### Directions
Convert every line of the records below into a Markdown table with two columns, Row and Line, numbering the rows and skipping blank lines. Omit the pictures from the table.

### Dataset entries
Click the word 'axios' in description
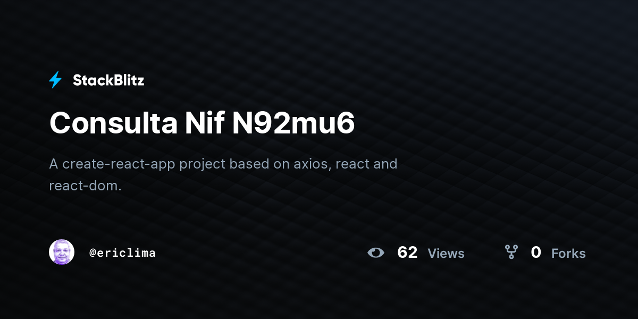Screen dimensions: 638x319 314,164

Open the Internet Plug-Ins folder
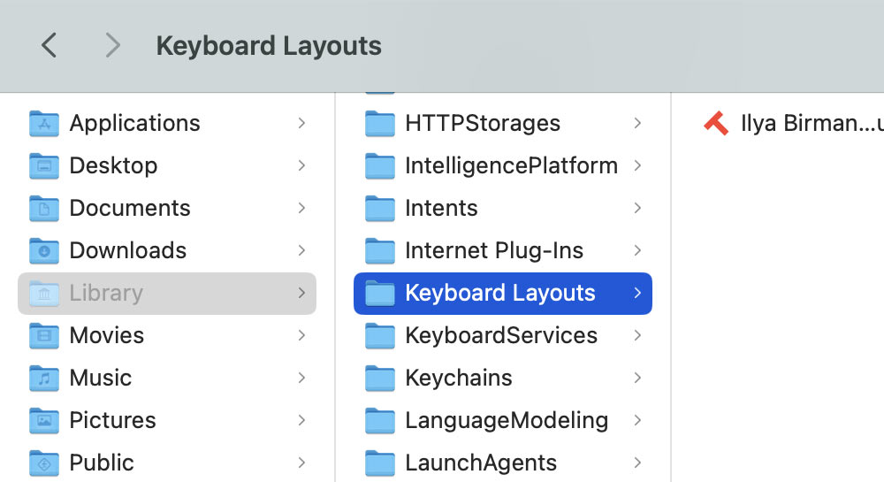493,250
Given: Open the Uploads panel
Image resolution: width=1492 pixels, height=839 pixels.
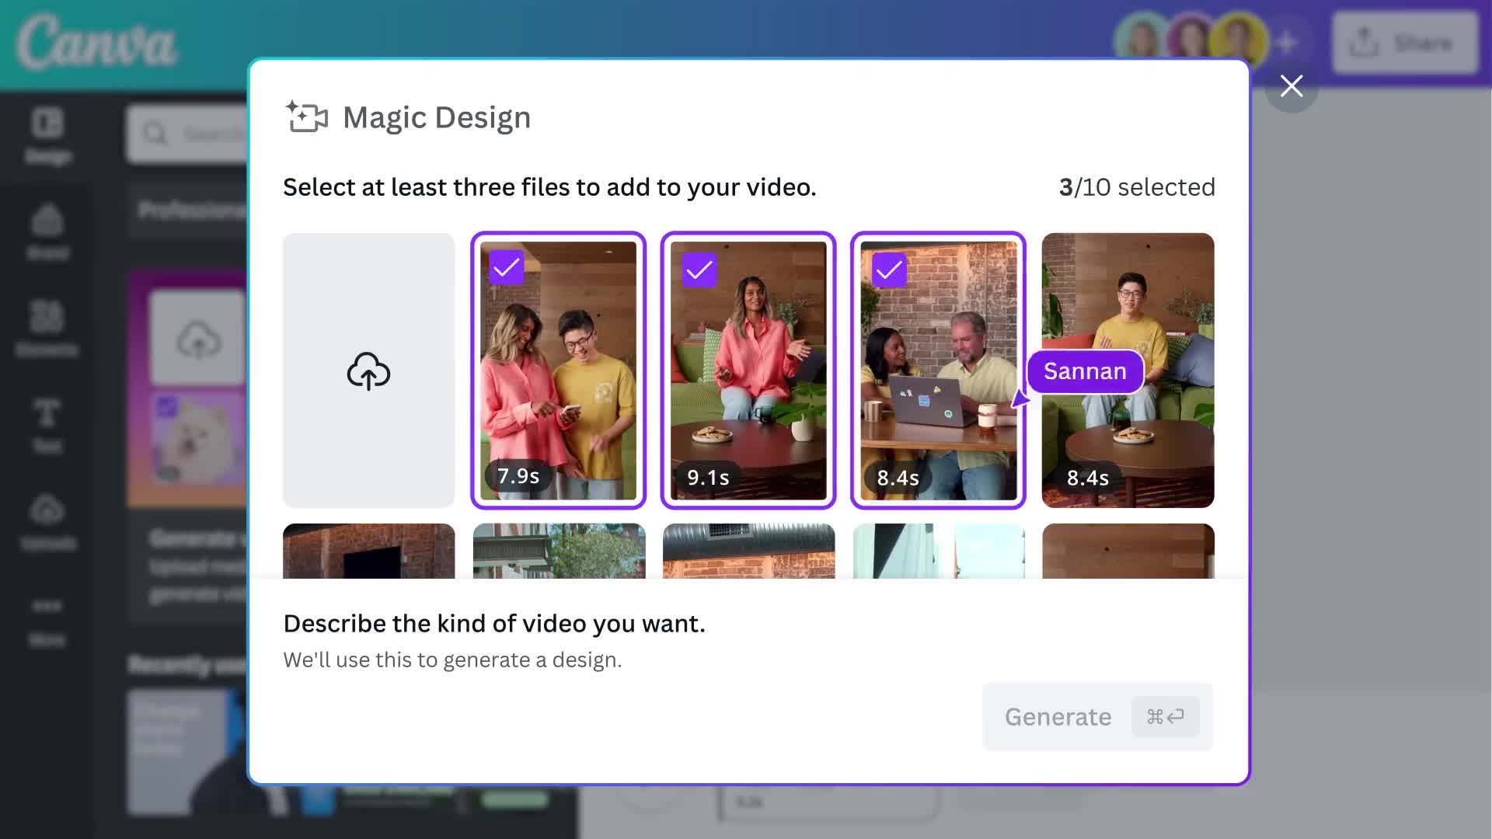Looking at the screenshot, I should (47, 521).
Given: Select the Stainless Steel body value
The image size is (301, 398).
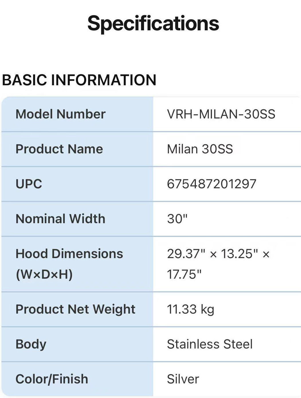Looking at the screenshot, I should 210,344.
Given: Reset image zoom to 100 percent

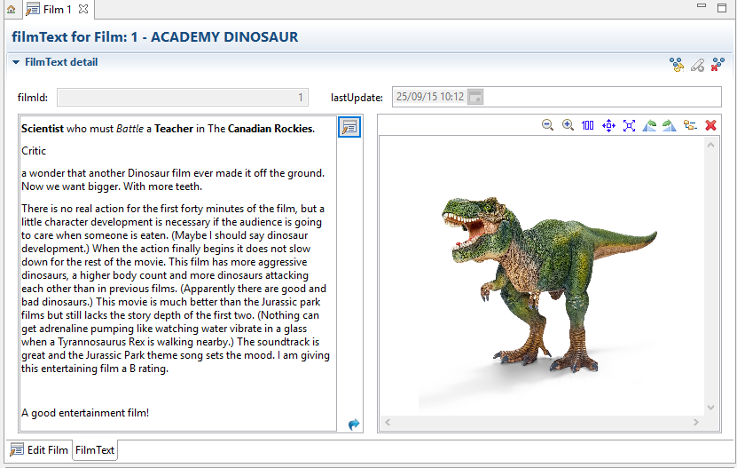Looking at the screenshot, I should tap(588, 126).
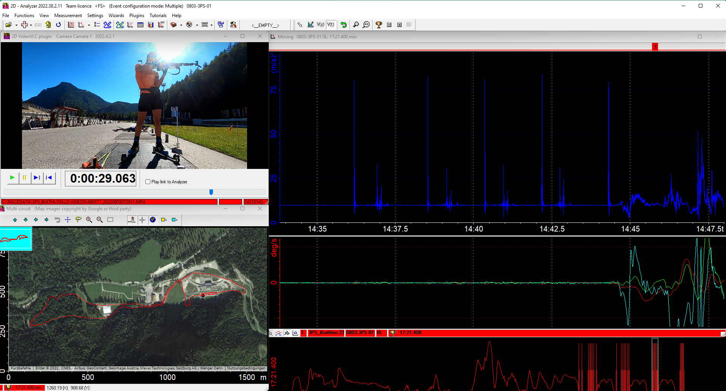Screen dimensions: 726x391
Task: Click the FFT analysis toolbar icon
Action: pos(161,25)

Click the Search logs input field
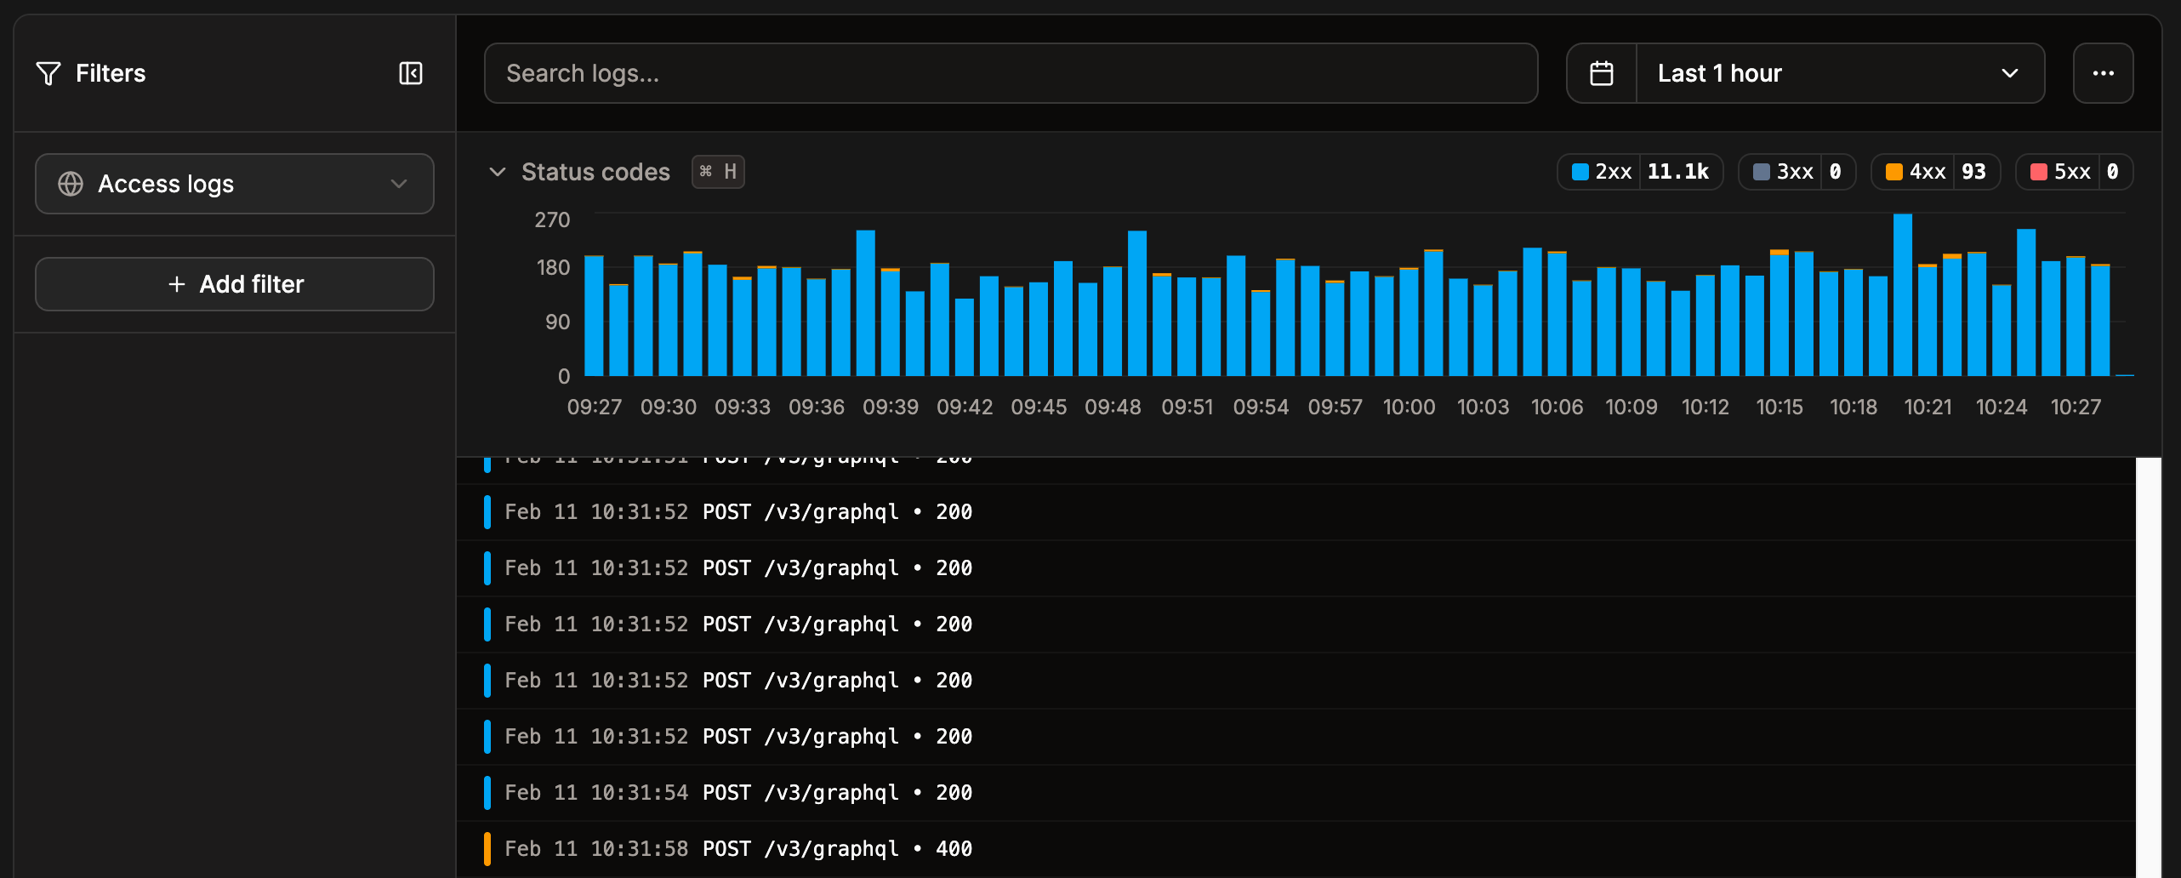(1011, 73)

### Solution below
| Row | Line |
|---|---|
| 1 | Click the word 'axios' in description |
| 2 | Screen dimensions: 638x319 314,164 |
| 3 | Open the Internet Plug-Ins folder |
| 4 | 493,250 |
| 5 | Given: Open the Uploads panel |
| 6 | Image resolution: width=1492 pixels, height=839 pixels. |
| 7 | Looking at the screenshot, I should (47, 521). |
| 8 | Given: Select the Stainless Steel body value |
| 9 | The image size is (301, 398). |
| 10 | Looking at the screenshot, I should 210,344. |
| 11 | Given: Reset image zoom to 100 percent |
| 12 | Looking at the screenshot, I should tap(588, 126). |
| 13 | Screen dimensions: 726x391 |
| 14 | Task: Click the FFT analysis toolbar icon |
| 15 | Action: pos(161,25) |
| 16 | Click the Search logs input field |
| 17 | (1011, 73) |